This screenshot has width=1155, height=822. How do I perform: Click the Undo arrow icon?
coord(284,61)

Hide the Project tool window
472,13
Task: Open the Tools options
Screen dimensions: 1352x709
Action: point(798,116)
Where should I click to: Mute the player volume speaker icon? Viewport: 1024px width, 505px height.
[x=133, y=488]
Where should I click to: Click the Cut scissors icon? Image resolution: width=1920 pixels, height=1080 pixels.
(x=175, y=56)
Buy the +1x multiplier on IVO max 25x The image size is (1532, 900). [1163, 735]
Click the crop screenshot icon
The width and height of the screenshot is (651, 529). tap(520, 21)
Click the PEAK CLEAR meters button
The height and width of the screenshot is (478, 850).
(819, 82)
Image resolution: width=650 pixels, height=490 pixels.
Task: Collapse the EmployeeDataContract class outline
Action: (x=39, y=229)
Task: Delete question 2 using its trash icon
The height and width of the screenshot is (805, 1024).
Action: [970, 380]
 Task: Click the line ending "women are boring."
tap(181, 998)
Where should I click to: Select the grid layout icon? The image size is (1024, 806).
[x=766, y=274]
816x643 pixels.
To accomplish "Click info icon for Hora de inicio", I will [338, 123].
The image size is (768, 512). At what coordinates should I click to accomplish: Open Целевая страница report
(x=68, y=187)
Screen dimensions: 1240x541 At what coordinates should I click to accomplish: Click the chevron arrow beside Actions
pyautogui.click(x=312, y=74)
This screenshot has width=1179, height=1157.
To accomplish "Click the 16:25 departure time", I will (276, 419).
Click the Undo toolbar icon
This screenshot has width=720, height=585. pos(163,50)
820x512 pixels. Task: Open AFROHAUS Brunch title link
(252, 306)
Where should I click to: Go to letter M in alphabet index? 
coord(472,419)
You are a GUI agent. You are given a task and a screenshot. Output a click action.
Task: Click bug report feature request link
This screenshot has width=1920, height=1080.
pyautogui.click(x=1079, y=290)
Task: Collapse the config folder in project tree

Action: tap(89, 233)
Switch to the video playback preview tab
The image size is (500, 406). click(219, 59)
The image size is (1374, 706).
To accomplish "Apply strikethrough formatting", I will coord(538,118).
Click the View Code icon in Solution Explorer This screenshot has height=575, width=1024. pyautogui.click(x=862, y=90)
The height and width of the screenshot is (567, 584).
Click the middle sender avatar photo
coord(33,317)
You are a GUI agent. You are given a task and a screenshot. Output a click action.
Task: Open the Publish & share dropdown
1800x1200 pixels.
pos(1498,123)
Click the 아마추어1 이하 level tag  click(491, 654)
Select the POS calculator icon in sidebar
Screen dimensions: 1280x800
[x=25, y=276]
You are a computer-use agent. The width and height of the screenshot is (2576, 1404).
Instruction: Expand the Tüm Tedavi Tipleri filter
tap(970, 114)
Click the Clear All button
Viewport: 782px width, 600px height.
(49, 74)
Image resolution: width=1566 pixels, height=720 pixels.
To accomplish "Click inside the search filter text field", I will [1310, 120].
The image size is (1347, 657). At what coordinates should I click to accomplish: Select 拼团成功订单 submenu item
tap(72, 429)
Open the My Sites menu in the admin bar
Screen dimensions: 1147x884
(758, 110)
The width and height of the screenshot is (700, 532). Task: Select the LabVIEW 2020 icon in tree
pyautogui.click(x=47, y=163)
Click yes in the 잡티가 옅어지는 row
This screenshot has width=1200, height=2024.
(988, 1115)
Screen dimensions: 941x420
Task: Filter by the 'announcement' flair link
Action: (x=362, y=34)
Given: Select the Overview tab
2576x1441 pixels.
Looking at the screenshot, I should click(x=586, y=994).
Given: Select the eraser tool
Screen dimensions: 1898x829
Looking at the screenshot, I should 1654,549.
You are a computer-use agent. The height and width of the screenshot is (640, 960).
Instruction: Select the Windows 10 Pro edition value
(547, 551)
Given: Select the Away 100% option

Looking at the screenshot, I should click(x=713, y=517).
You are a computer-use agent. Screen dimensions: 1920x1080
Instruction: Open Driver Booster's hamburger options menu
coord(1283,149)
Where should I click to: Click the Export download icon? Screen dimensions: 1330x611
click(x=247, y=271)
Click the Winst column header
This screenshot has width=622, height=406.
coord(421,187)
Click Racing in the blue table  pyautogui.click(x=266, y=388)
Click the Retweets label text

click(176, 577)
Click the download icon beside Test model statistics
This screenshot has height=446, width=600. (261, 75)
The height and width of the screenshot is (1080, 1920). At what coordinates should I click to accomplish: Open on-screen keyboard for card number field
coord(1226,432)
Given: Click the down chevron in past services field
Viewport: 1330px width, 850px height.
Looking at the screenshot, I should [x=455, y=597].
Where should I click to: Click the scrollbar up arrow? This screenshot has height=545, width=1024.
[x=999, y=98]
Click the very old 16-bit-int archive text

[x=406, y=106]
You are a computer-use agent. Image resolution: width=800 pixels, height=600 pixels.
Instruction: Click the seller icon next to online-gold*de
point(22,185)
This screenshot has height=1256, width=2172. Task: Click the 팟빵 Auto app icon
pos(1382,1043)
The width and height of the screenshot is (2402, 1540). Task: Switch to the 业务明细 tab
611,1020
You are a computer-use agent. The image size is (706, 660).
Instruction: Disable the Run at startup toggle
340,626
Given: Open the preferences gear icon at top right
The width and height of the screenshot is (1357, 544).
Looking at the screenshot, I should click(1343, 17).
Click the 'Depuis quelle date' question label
--------------------------------------------------
## Stated problem
Rewrite all of the records above, replacing "trash icon" with "delete icon" and leaving everything else as it is.

## Response to the task
This screenshot has width=1155, height=822. How do I perform: Click the Undo arrow icon?
coord(284,61)

Hide the Project tool window
472,13
Task: Open the Tools options
Screen dimensions: 1352x709
Action: point(798,116)
Where should I click to: Mute the player volume speaker icon? Viewport: 1024px width, 505px height.
[x=133, y=488]
Where should I click to: Click the Cut scissors icon? Image resolution: width=1920 pixels, height=1080 pixels.
(x=175, y=56)
Buy the +1x multiplier on IVO max 25x The image size is (1532, 900). [1163, 735]
Click the crop screenshot icon
The width and height of the screenshot is (651, 529). tap(520, 21)
Click the PEAK CLEAR meters button
The height and width of the screenshot is (478, 850).
(819, 82)
Image resolution: width=650 pixels, height=490 pixels.
Task: Collapse the EmployeeDataContract class outline
Action: (x=39, y=229)
Task: Delete question 2 using its delete icon
The height and width of the screenshot is (805, 1024).
Action: [970, 380]
 Task: Click the line ending "women are boring."
tap(181, 998)
Where should I click to: Select the grid layout icon? The image size is (1024, 806).
[x=766, y=274]
816x643 pixels.
To accomplish "Click info icon for Hora de inicio", I will [338, 123].
The image size is (768, 512). At what coordinates should I click to accomplish: Open Целевая страница report
(x=68, y=187)
Screen dimensions: 1240x541 At what coordinates should I click to accomplish: Click the chevron arrow beside Actions
pyautogui.click(x=312, y=74)
This screenshot has width=1179, height=1157.
To accomplish "Click the 16:25 departure time", I will (276, 419).
Click the Undo toolbar icon
This screenshot has width=720, height=585. pos(163,50)
820x512 pixels. Task: Open AFROHAUS Brunch title link
(252, 306)
Where should I click to: Go to letter M in alphabet index? 
coord(472,419)
You are a GUI agent. You are given a task and a screenshot. Output a click action.
Task: Click bug report feature request link
This screenshot has width=1920, height=1080.
pyautogui.click(x=1079, y=290)
Task: Collapse the config folder in project tree

Action: tap(89, 233)
Switch to the video playback preview tab
The image size is (500, 406). click(219, 59)
The image size is (1374, 706).
To accomplish "Apply strikethrough formatting", I will coord(538,118).
Click the View Code icon in Solution Explorer This screenshot has height=575, width=1024. pyautogui.click(x=862, y=90)
The height and width of the screenshot is (567, 584).
Click the middle sender avatar photo
coord(33,317)
You are a GUI agent. You are given a task and a screenshot. Output a click action.
Task: Open the Publish & share dropdown
1800x1200 pixels.
pos(1498,123)
Click the 아마추어1 이하 level tag  click(491, 654)
Select the POS calculator icon in sidebar
Screen dimensions: 1280x800
[x=25, y=276]
You are a computer-use agent. The width and height of the screenshot is (2576, 1404).
Instruction: Expand the Tüm Tedavi Tipleri filter
tap(970, 114)
Click the Clear All button
Viewport: 782px width, 600px height.
(49, 74)
Image resolution: width=1566 pixels, height=720 pixels.
To accomplish "Click inside the search filter text field", I will [1310, 120].
The image size is (1347, 657). At what coordinates should I click to accomplish: Select 拼团成功订单 submenu item
tap(72, 429)
Open the My Sites menu in the admin bar
Screen dimensions: 1147x884
(758, 110)
The width and height of the screenshot is (700, 532). Task: Select the LabVIEW 2020 icon in tree
pyautogui.click(x=47, y=163)
Click yes in the 잡티가 옅어지는 row
This screenshot has width=1200, height=2024.
(988, 1115)
Screen dimensions: 941x420
Task: Filter by the 'announcement' flair link
Action: (x=362, y=34)
Given: Select the Overview tab
2576x1441 pixels.
Looking at the screenshot, I should click(x=586, y=994).
Given: Select the eraser tool
Screen dimensions: 1898x829
Looking at the screenshot, I should 1654,549.
You are a computer-use agent. The height and width of the screenshot is (640, 960).
Instruction: Select the Windows 10 Pro edition value
(547, 551)
Given: Select the Away 100% option

Looking at the screenshot, I should click(x=713, y=517).
You are a computer-use agent. Screen dimensions: 1920x1080
Instruction: Open Driver Booster's hamburger options menu
coord(1283,149)
Where should I click to: Click the Export download icon? Screen dimensions: 1330x611
click(x=247, y=271)
Click the Winst column header
This screenshot has width=622, height=406.
coord(421,187)
Click Racing in the blue table  pyautogui.click(x=266, y=388)
Click the Retweets label text

click(176, 577)
Click the download icon beside Test model statistics
This screenshot has height=446, width=600. (261, 75)
The height and width of the screenshot is (1080, 1920). At what coordinates should I click to accomplish: Open on-screen keyboard for card number field
coord(1226,432)
Given: Click the down chevron in past services field
Viewport: 1330px width, 850px height.
Looking at the screenshot, I should [x=455, y=597].
Where should I click to: Click the scrollbar up arrow? This screenshot has height=545, width=1024.
[x=999, y=98]
Click the very old 16-bit-int archive text

[x=406, y=106]
You are a computer-use agent. Image resolution: width=800 pixels, height=600 pixels.
Instruction: Click the seller icon next to online-gold*de
point(22,185)
This screenshot has height=1256, width=2172. Task: Click the 팟빵 Auto app icon
pos(1382,1043)
The width and height of the screenshot is (2402, 1540). Task: Switch to the 业务明细 tab
611,1020
You are a computer-use agent. The image size is (706, 660).
Instruction: Disable the Run at startup toggle
340,626
Given: Open the preferences gear icon at top right
The width and height of the screenshot is (1357, 544).
Looking at the screenshot, I should click(1343, 17).
Click the 'Depuis quelle date' question label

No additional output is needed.